Day Three of Cahillpalooza features contrasting coverage in the local dailies.

Both have news stories about former Treasurer Tim Cahill pleading not guilty in a Suffolk County court to charges of public corruption.

Boston Globe:

Cahill pleads not guilty to charges

AG alleges former treasurer bypassed lottery managers

Boston Herald:

AG: Tim Cahill gambled on image boost

But as often happens in cases like this, the Herald had something extra, starting with Margery Eagan’s column:

Making a mountain out of a Cahill?

(Hey – I said that too!)

Lede:

Are criminal indictments against Tim Cahill good or bad for the political future of Attorney General Martha Coakley, long criticized for failing to go after corruption around here?

I was stunned yesterday by all the political insiders, Democrats and Republicans, whose sentiments were similar to a longtime operative who told me this: “She has done something that no one else could do. Martha Coakley has made me feel sorry for Tim Cahill.”

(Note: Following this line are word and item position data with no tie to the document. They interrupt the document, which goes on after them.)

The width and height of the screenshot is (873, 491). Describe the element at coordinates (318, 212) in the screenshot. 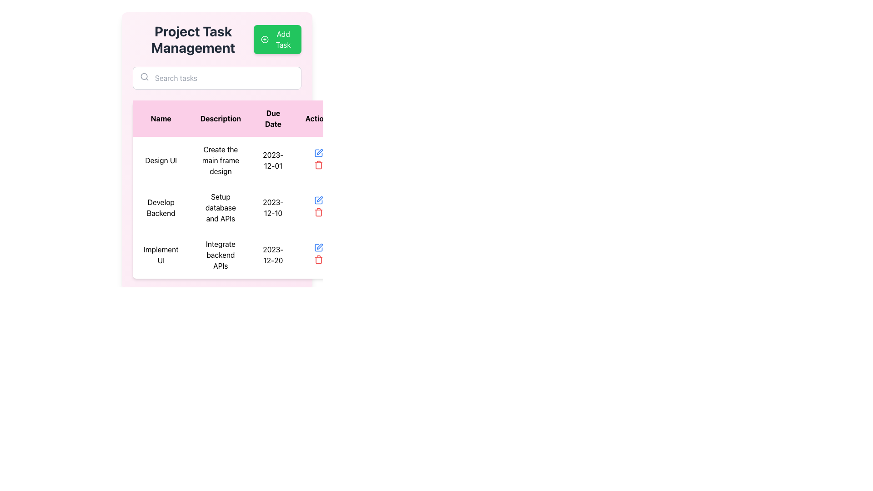

I see `the Trash icon located in the 'Actions' column of the task table, aligned with the 'Develop Backend' row` at that location.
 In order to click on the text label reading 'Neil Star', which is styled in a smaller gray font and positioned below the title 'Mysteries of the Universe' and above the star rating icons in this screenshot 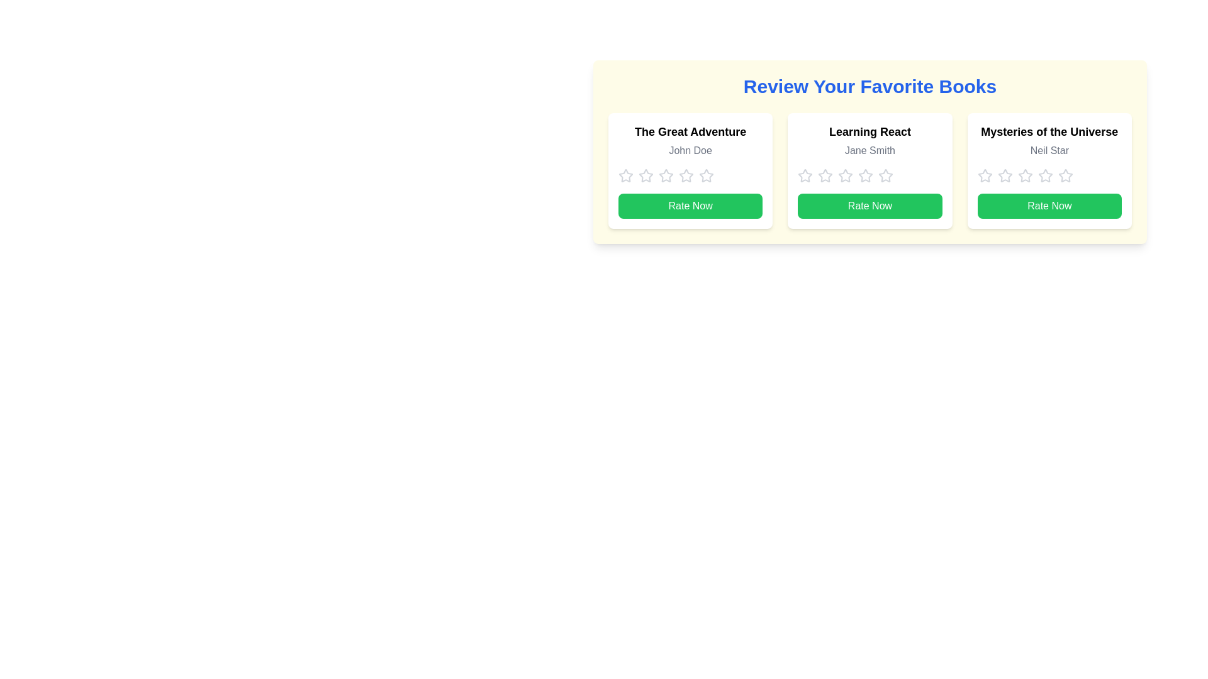, I will do `click(1049, 150)`.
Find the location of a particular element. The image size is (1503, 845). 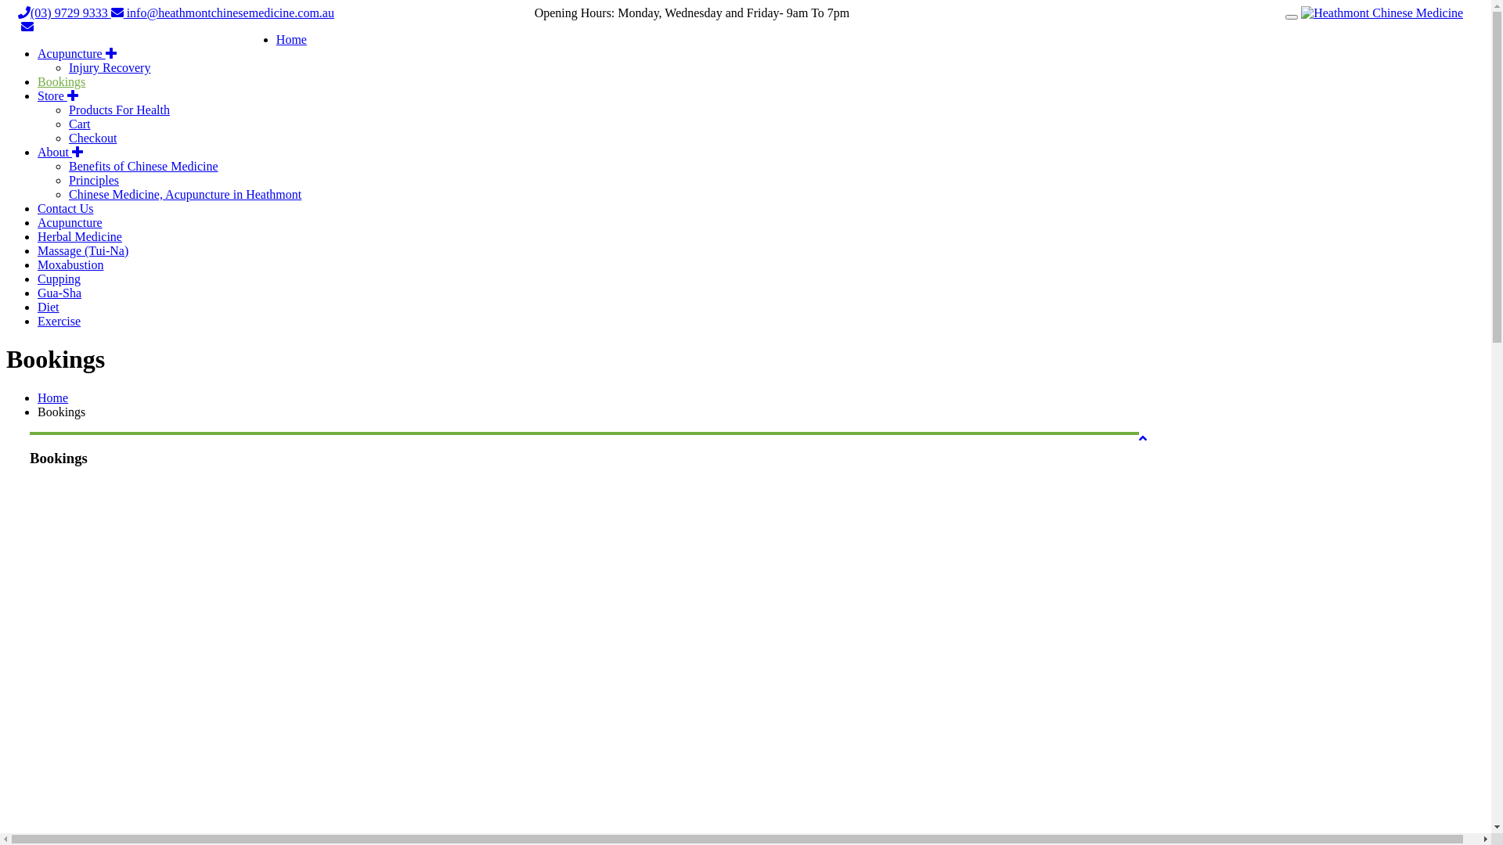

'Toggle navigation' is located at coordinates (1291, 17).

All those folks (and all the journalists who’ve questioned Coakley’s criminal pursuit of Cahill) got a good scolding from the Herald editorial page:

Crossing the line

Folks in this town who really ought to know better have responded to the corruption charges against Tim Cahill by suggesting that there’s more smoke to Attorney General Martha Coakley’s case than fire. We invite anyone who thinks Cahill’s actions in 2010 fell into a legal gray area to peruse the commonwealth’s statement of the case against the former treasurer.

And etc.

It’s worth reading the whole piece, though, because it’s one more indication of how Rorschachy the Cahill case has become.